§ **EXERCISE OBJECTIVE**
Reproduce all lines of the records below, requests included, but shift every coordinate in the answers by -19. Omit the pictures from your output.
* * *
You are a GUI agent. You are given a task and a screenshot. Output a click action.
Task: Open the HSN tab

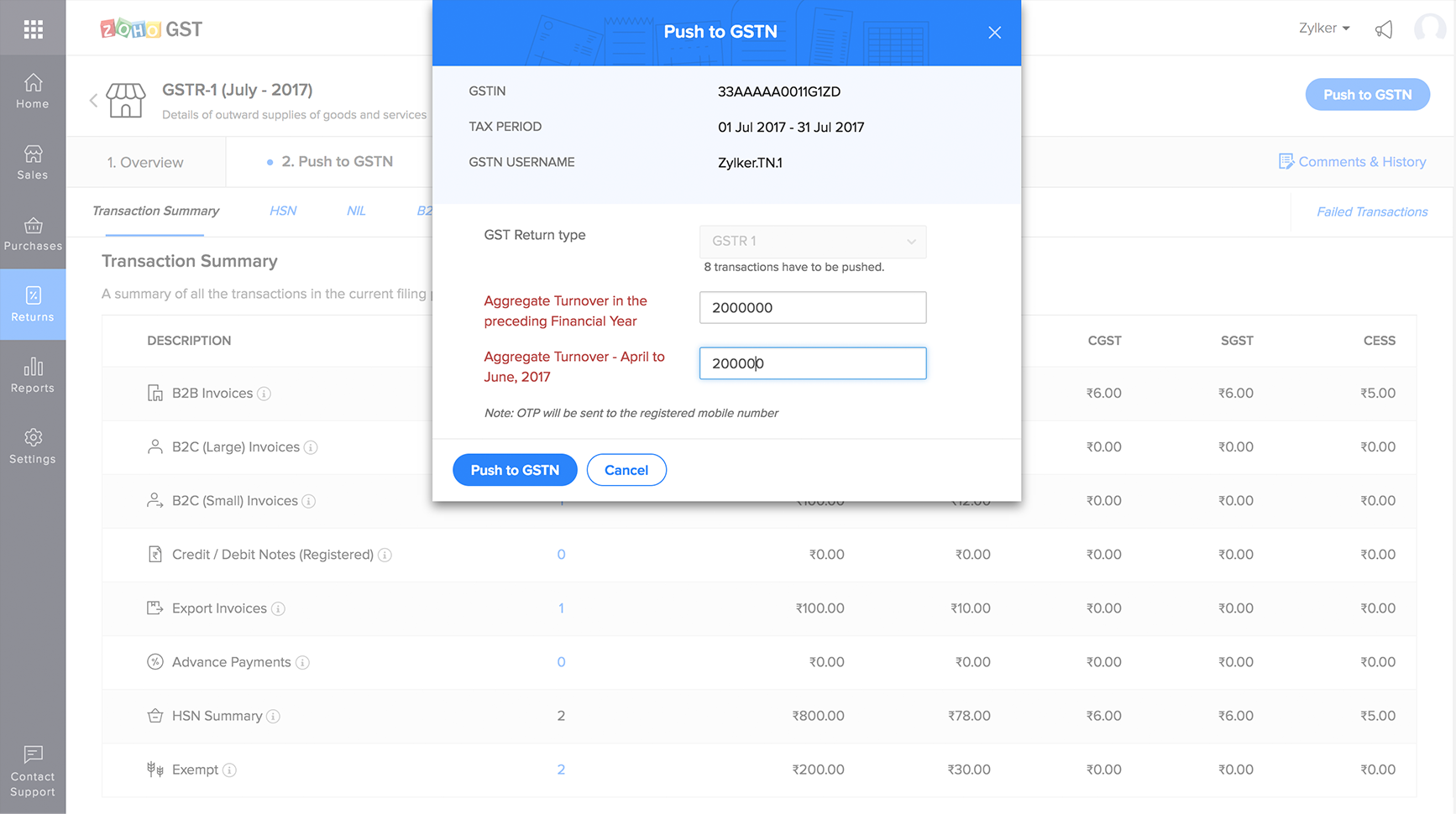tap(282, 211)
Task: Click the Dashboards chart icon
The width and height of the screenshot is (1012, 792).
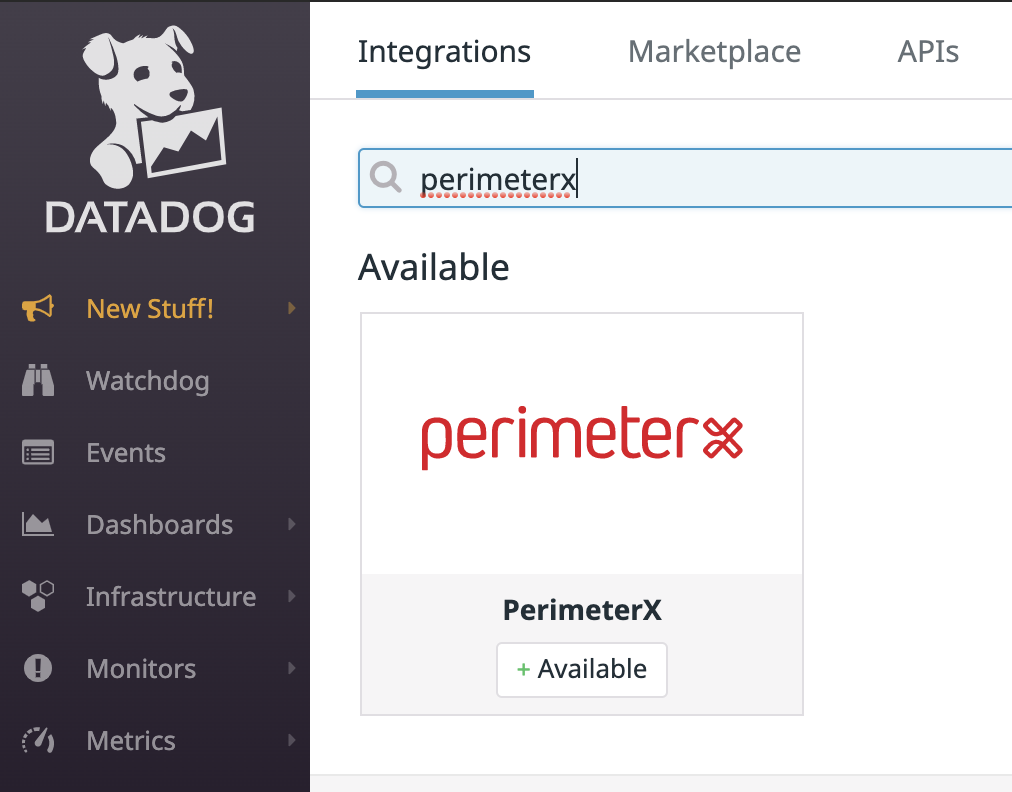Action: 38,524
* * *
§ **RESPONSE TO THIS EXERCISE**
You are a GUI agent. You are given a task and a screenshot. Output a click action.
Task: Open the HSN tab

tap(263, 192)
Task: Click the Dashboards chart icon
The width and height of the screenshot is (1012, 792).
Action: 19,505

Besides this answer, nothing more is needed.